++++ TEXT PROVIDED

Biologic activity of the novel orally bioavailable selective inhibitor of nuclear export (SINE) KPT-335 against canine melanoma cell lines
1 Departments of Veterinary Biosciences and Veterinary Clinical Sciences, College of Veterinary Medicine, The Ohio State University, 1925 Coffey Rd., Columbus, OH 43210, USA
2 Karyopharm Therapeutics, Natick, MA, USA
BMC Veterinary Research 2014, 10:160 doi:10.1186/1746-6148-10-160Published: 15 July 2014
Exportin 1 (XPO1, also known as CRM1), is a chaperone protein responsible for the export of over 200 target proteins out of the nucleus. The expression and activity of XPO1 is upregulated in several human cancers and its expression is also linked to the development of chemotherapy resistance. Recent studies using both human and murine cancer cell lines have demonstrated that XPO1 is a relevant target for therapeutic intervention. The present study sought to characterize the biologic activity of an orally bioavailable selective inhibitor of nuclear export (SINE), KPT-335, against canine melanoma cell lines as a prelude to future clinical trials in dogs with melanoma.

++++++++

PROBLEM SET —
• A. According to the abstract, how many target proteins does Exportin 1 export out of the nucleus?
• B. Based on the abstract, explain why the study characterized the biologic activity of KPT-335 against canine melanoma cell lines.
• C. Carry on the abstract about KPT-335 and canine melanoma cell lines from its last sentence.
The entries have no connection to the abstract.

++++ SUPPLIED ENTRIES

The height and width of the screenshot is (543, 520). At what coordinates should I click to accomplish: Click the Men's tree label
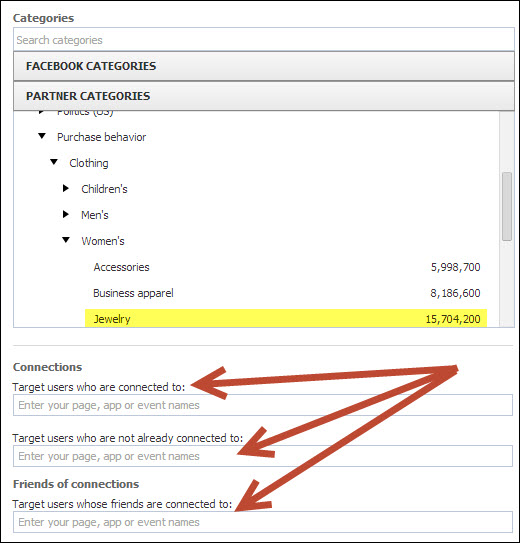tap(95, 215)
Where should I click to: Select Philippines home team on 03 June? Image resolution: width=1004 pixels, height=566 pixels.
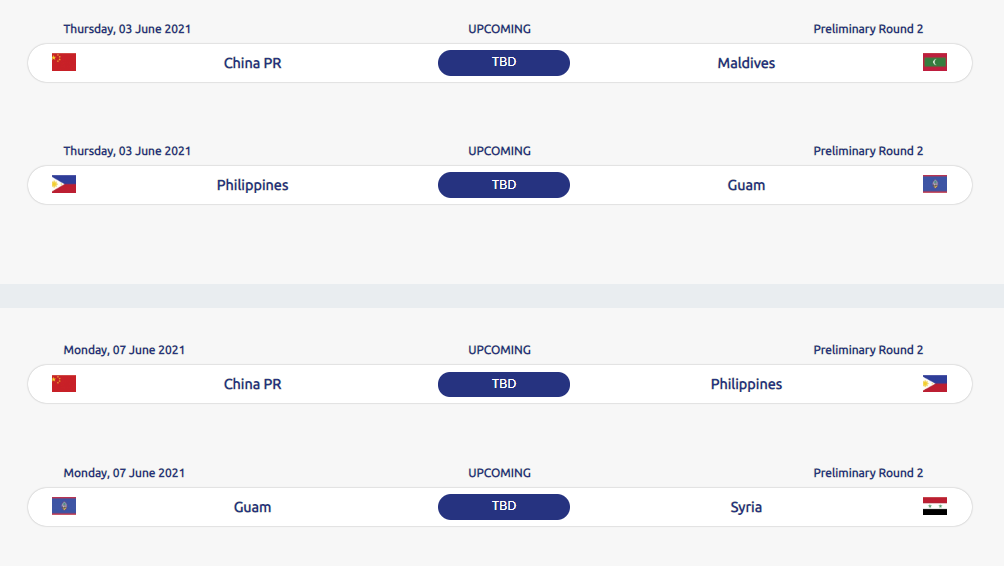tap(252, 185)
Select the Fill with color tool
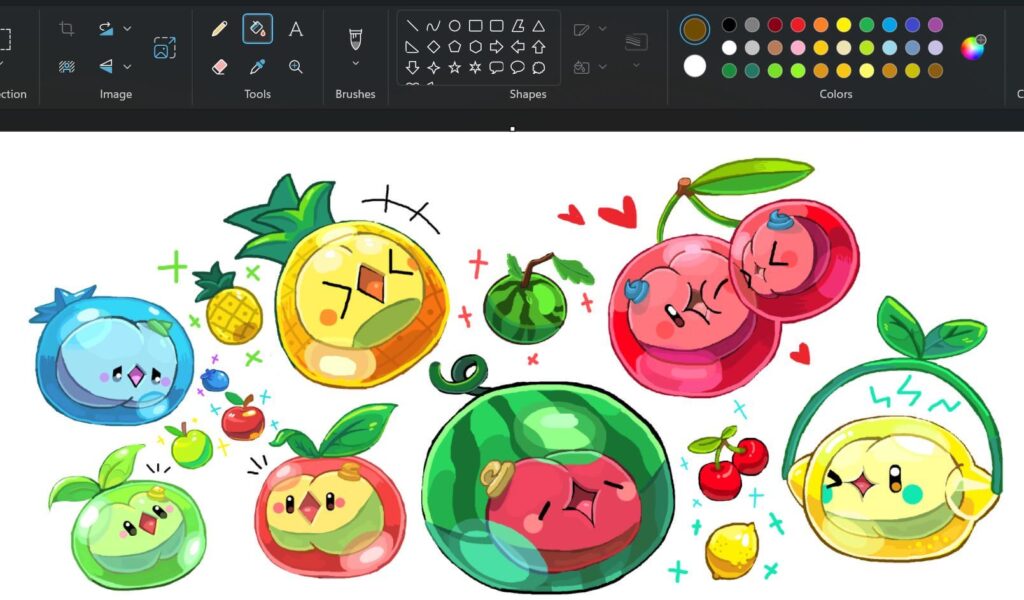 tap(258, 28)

++++++++
++++ SUPPLIED ENTRIES

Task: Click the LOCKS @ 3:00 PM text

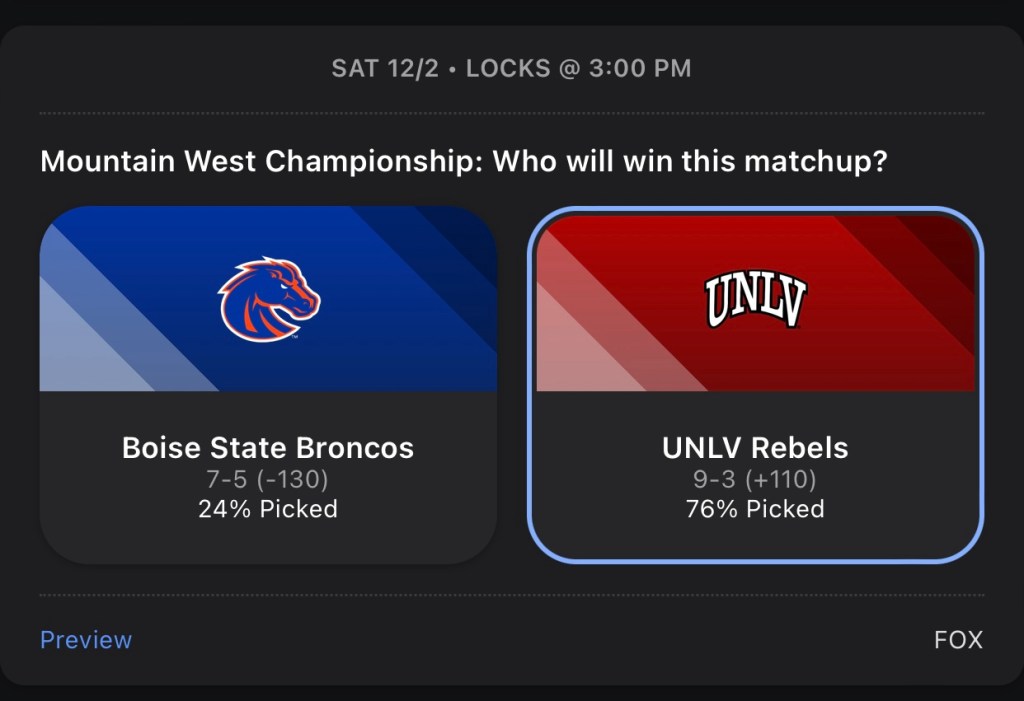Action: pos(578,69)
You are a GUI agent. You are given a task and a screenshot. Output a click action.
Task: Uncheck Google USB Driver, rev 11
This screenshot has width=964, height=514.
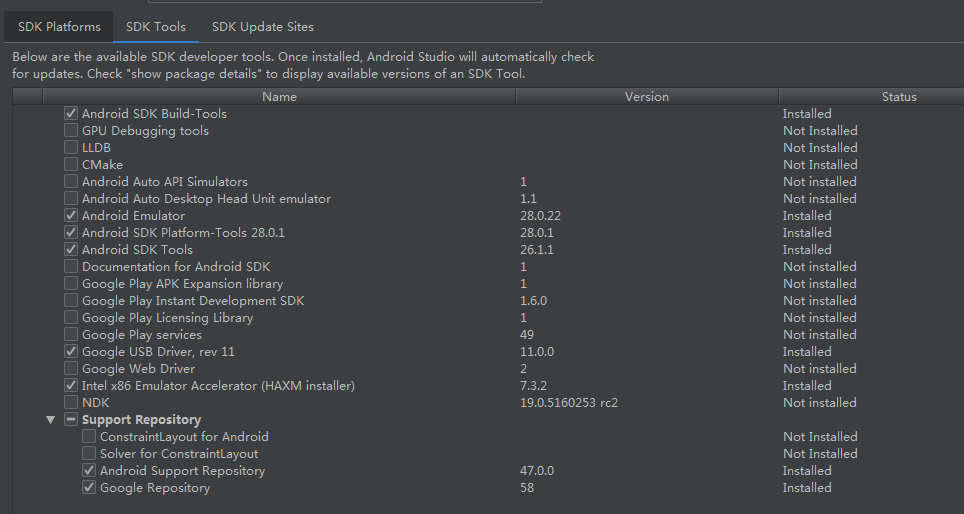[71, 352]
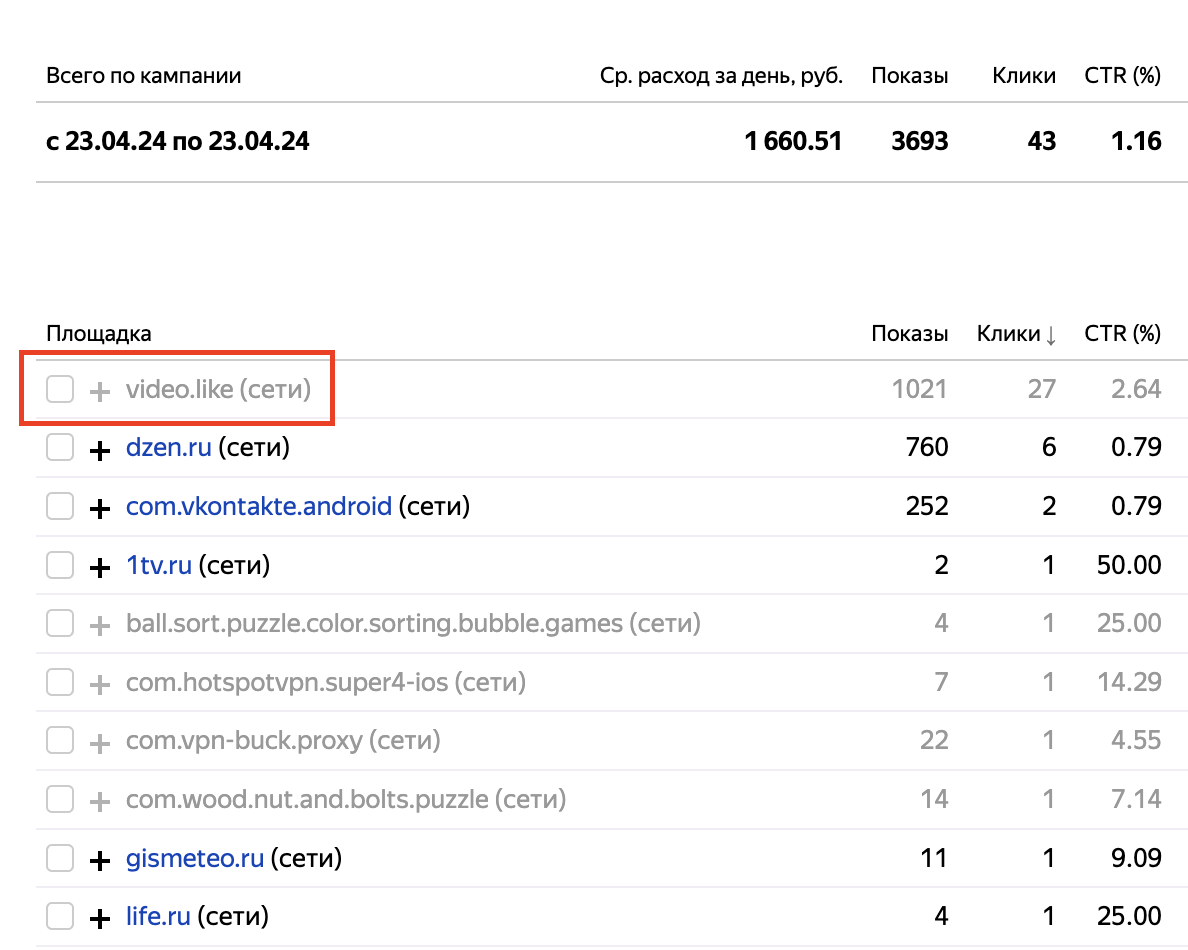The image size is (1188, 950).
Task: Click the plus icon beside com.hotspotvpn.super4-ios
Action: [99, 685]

++++++++
++++ SUPPLIED ENTRIES

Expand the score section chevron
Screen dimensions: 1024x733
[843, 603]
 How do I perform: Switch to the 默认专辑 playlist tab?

++++++++

ANSWERS BY ITEM —
• A. Exportin 1 exports over 200 target proteins out of the nucleus.

• B. The study characterized KPT-335's activity against canine melanoma cell lines as a prelude to future clinical trials in dogs with melanoma. XPO1 is upregulated in several human cancers and linked to chemotherapy resistance, and earlier studies with human and murine cancer cell lines showed that it is a relevant therapeutic target.

• C.
We evaluated the effects of KPT-335 on 4 canine malignant melanoma cell lines and found that KPT-335 inhibited proliferation, blocked colony formation, and induced apoptosis of treated cells at biologically relevant concentrations of drug. Additionally, KPT-335 downregulated XPO1 protein while inducing a concomitant increase in XPO1 messenger RNA. Lastly, KPT-335 treatment of cell lines upregulated the expression of both protein and mRNA for the tumor suppressor proteins p53 and p21, and promoted their nuclear localization.
KPT-335 demonstrates biologic activity against canine melanoma cell lines at physiologically relevant doses, suggesting that KPT-335 may represent a viable treatment option for dogs with malignant melanoma.